I have no doubt that if someone says if you full document functions, really check the code, really be careful etc that locks can be composable. But that's not how code gets written. Code is written under tremendous time constraints by people who often not real-time experts. The result is predictable.
I'm afraid that you're falling into the same trap as many: just because one can write terrible code with uncomposable locking semantics does not mean that locks themselves are uncomposable. Certainly, I would advocate (as we did in the piece) using simpler constructs when and where appropriate -- but let us not condemn software to its lowest common denominator.
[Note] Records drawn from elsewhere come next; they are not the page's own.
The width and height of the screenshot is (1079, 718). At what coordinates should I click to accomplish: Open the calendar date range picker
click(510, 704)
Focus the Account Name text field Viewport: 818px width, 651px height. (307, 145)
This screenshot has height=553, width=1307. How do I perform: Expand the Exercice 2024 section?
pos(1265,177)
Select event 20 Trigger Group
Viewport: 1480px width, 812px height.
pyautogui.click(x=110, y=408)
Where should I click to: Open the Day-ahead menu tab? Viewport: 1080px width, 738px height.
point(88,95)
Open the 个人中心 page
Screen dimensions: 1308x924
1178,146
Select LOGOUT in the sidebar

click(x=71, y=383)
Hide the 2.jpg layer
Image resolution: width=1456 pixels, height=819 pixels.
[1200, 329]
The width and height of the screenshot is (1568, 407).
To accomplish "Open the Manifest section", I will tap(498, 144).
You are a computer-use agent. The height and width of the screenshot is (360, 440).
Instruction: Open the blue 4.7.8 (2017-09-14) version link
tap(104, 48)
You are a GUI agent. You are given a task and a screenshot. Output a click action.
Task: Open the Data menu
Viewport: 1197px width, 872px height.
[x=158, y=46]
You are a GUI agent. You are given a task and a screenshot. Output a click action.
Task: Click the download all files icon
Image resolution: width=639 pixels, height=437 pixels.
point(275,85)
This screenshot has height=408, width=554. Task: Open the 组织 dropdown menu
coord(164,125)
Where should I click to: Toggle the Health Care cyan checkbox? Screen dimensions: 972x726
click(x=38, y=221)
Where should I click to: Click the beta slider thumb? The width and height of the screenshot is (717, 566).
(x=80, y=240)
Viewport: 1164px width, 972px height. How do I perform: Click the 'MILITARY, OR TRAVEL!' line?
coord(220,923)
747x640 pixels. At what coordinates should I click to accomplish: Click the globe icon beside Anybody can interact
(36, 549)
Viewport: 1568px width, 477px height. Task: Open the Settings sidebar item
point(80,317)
Indeed, we who develop the Solaris kernel have -- for years -- done exactly what you describe: fully document functions, check the code, and above all, carefully design a composable locking strategy.
I'm afraid that you're falling into the same trap as many: just because one can write terrible code with uncomposable locking semantics does not mean that locks themselves are uncomposable. Certainly, I would advocate (as we did in the piece) using simpler constructs when and where appropriate -- but let us not condemn software to its lowest common denominator. Indeed, we who develop the Solaris kernel have -- for years -- done exactly what you describe: fully document functions, check the code, and above all, carefully design a composable locking strategy.
Hunters carefully place traps where their pray are most likely to walk. This is how traps work and why they are so successful. It's not really lowest common denominator. It's what happens in the wild. If we looked at the historical bug list for the Solaris kernel I'm betting we'll see quite a few concurrency related errors. And that's in a very rarefied environment and specialized environment. Even the Mars Rover ran into a priority inversion problem which is real-time 401. Step outside these specialized environments and the risks are much greater.